Last year there was some ideas raised around potentially making use of the Linux kernel’s IO_uring functionality for graphics drivers to help with better performance and synchronization. It turns out Qualcomm engineers have recently been exploring IO_uring use for the DRM accelerator drivers with very promising results on their Cloud AI hardware in seeing around 50% speed-ups in ioctl execution time.
Posted last week by Qualcomm engineer Zack McKevitt was a “request for comments” patch on supporting IO_uring’s uring_cmd in DRM/accel drivers. Zack explains with the proposed patch:
“When issuing a batch of ioctl commands to a device, many context switches are performed. To minimize this overhead, we propose using io_uring to submit large batches of ioctl commands to a device all at once. Instead of calling ioctls directly, io_uring provides a uring_cmd calback that may be specified within any file or device’s file_operations structure that may be invoked by the ring.
For DRM devices that may need to issue large amounts of ioctls, we believe performance can be improved by placing uring_cmds to issue these ioctls in the ring and submitting them all at once.

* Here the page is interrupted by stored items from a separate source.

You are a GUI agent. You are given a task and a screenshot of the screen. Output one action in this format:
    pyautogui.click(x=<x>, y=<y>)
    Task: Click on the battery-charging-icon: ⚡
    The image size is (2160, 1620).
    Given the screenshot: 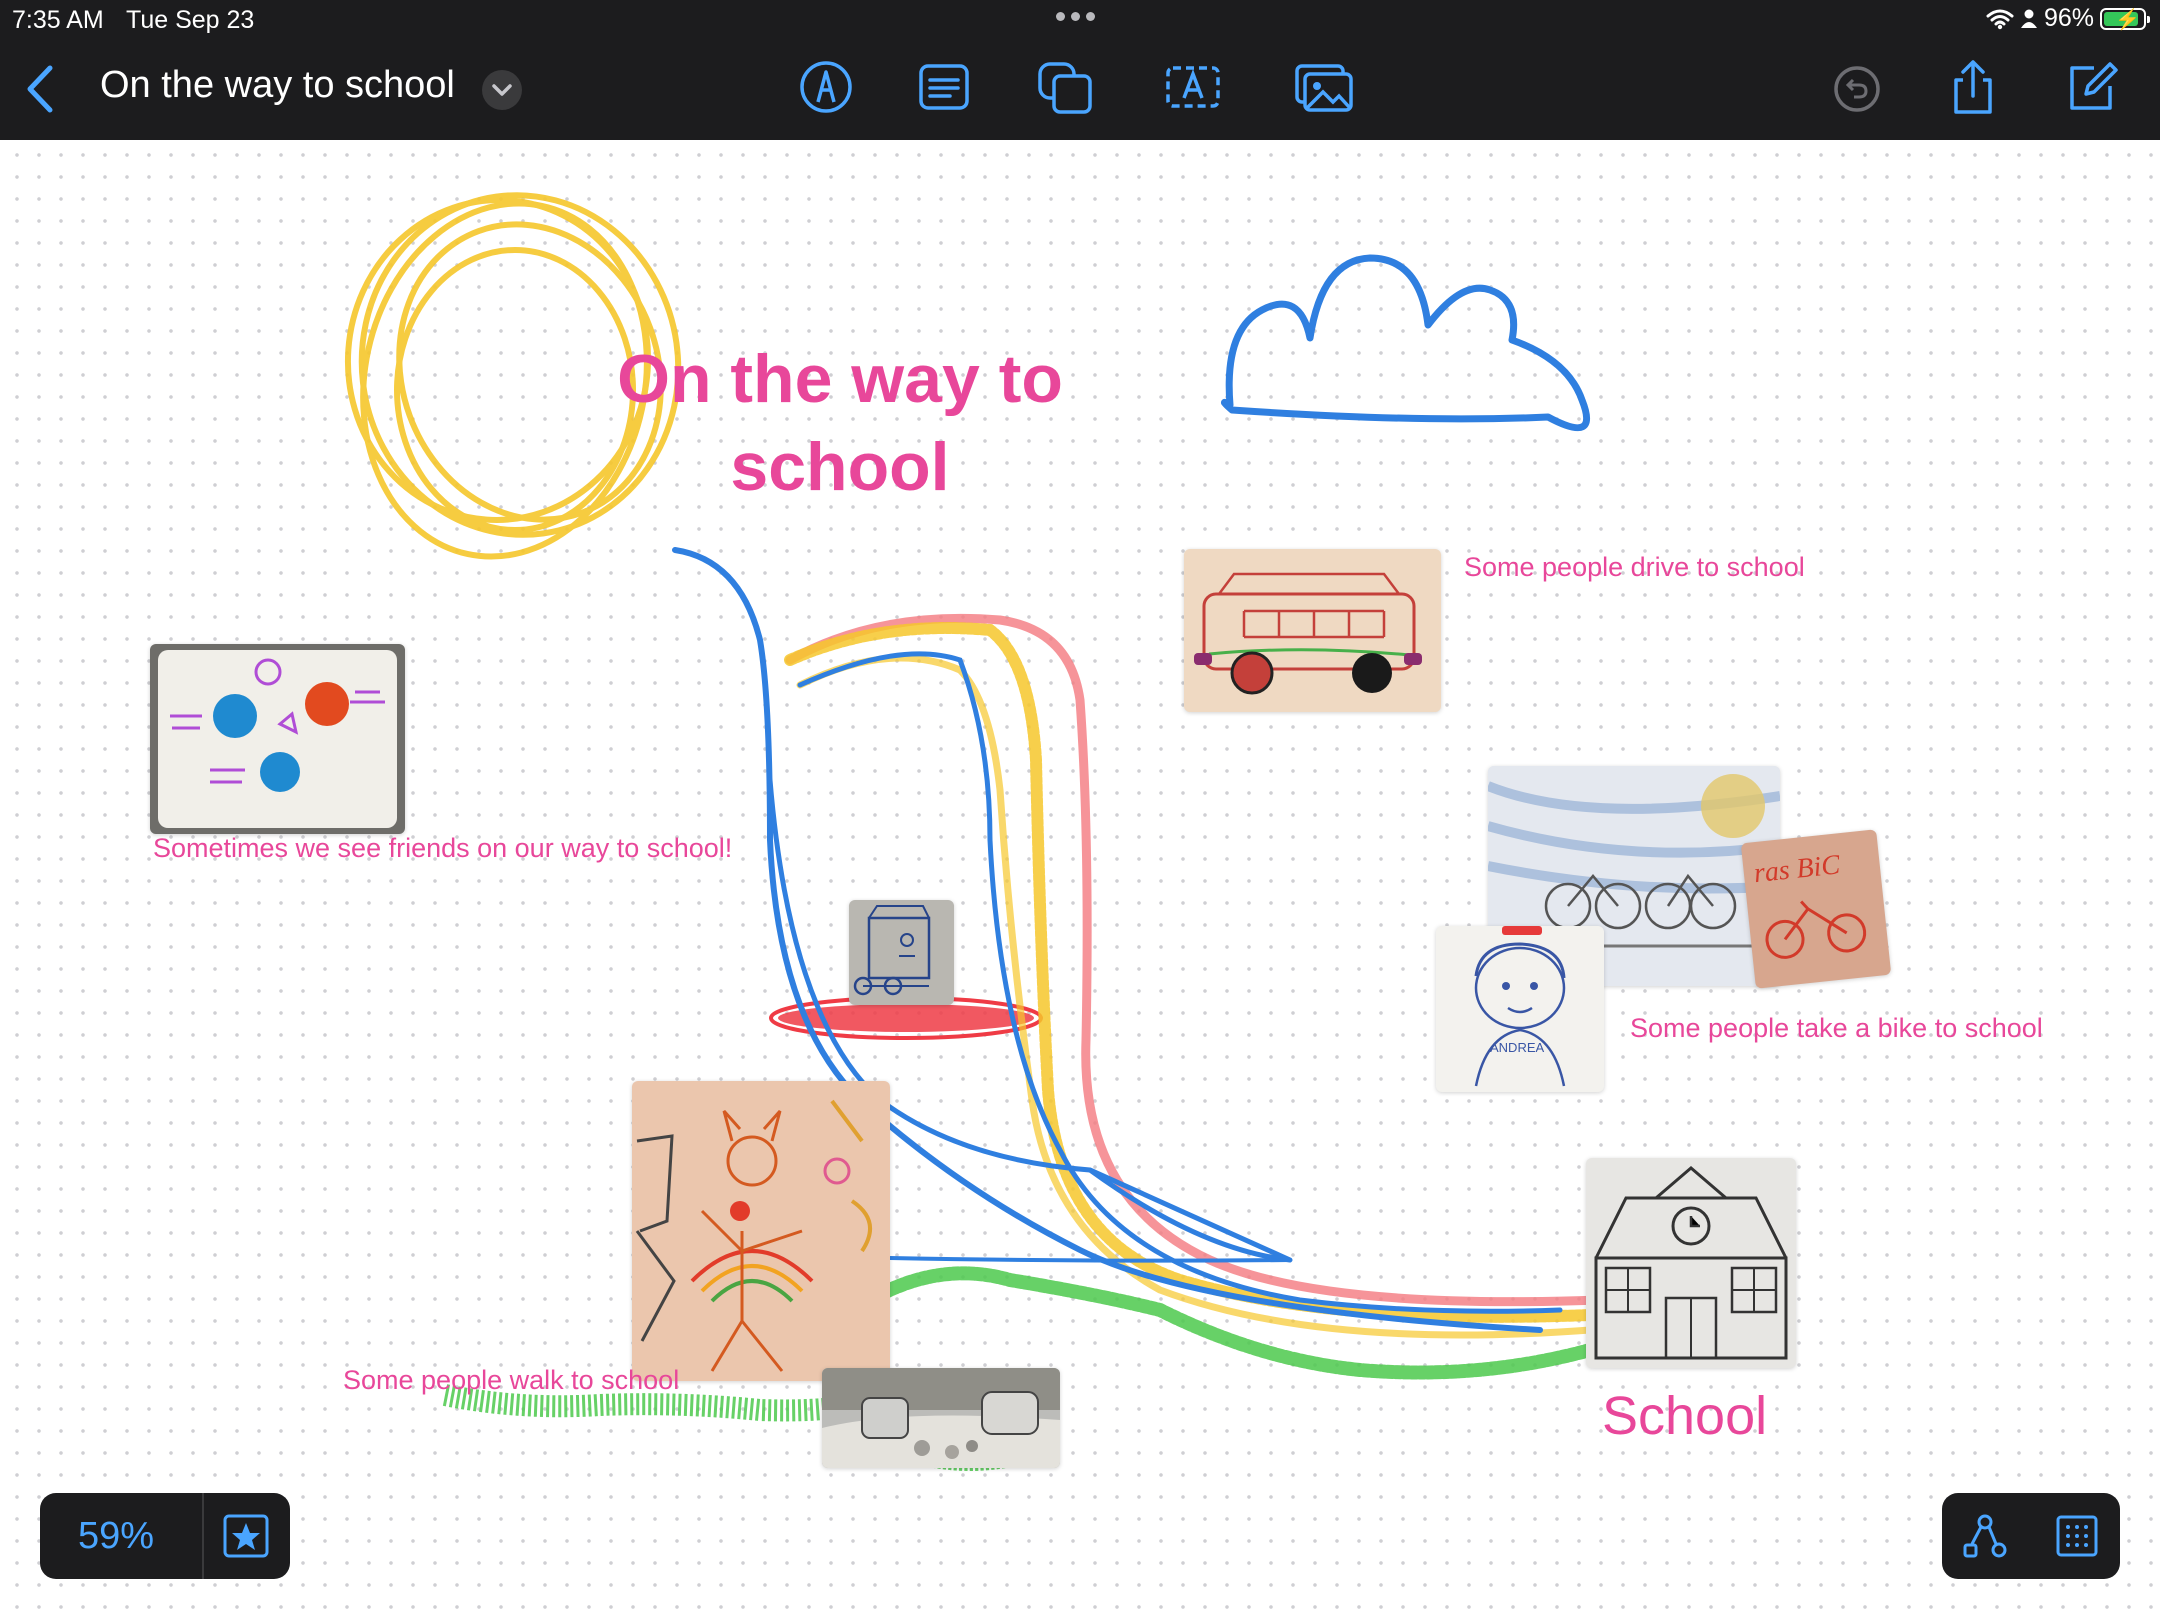 What is the action you would take?
    pyautogui.click(x=2125, y=19)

This patch does not update the file_operations to include the uring_cmd callback function for all DRM devices. However, this may
be easily done in the future without requiring modifications to existing drivers. Furthermore, this design could be extended to define new op codes within the drm_uring_cmd() callback which would allow for more customized handling, assuming individual driver support.”
The patch is showing very promising performance results:
“Initial benchmarks on our Qualcomm Cloud AI 100 device show speedups of 50% in ioctl execution time in the best case for large batches of ioctls (128) issued together via drm_uring_cmd() compared to issuing these ioctls directly.”
We’ll see where this patch leads and what more performance/efficiency improvements may come by leveraging IO_uring within Direct Rendering Manager graphics and/or accelerator drivers.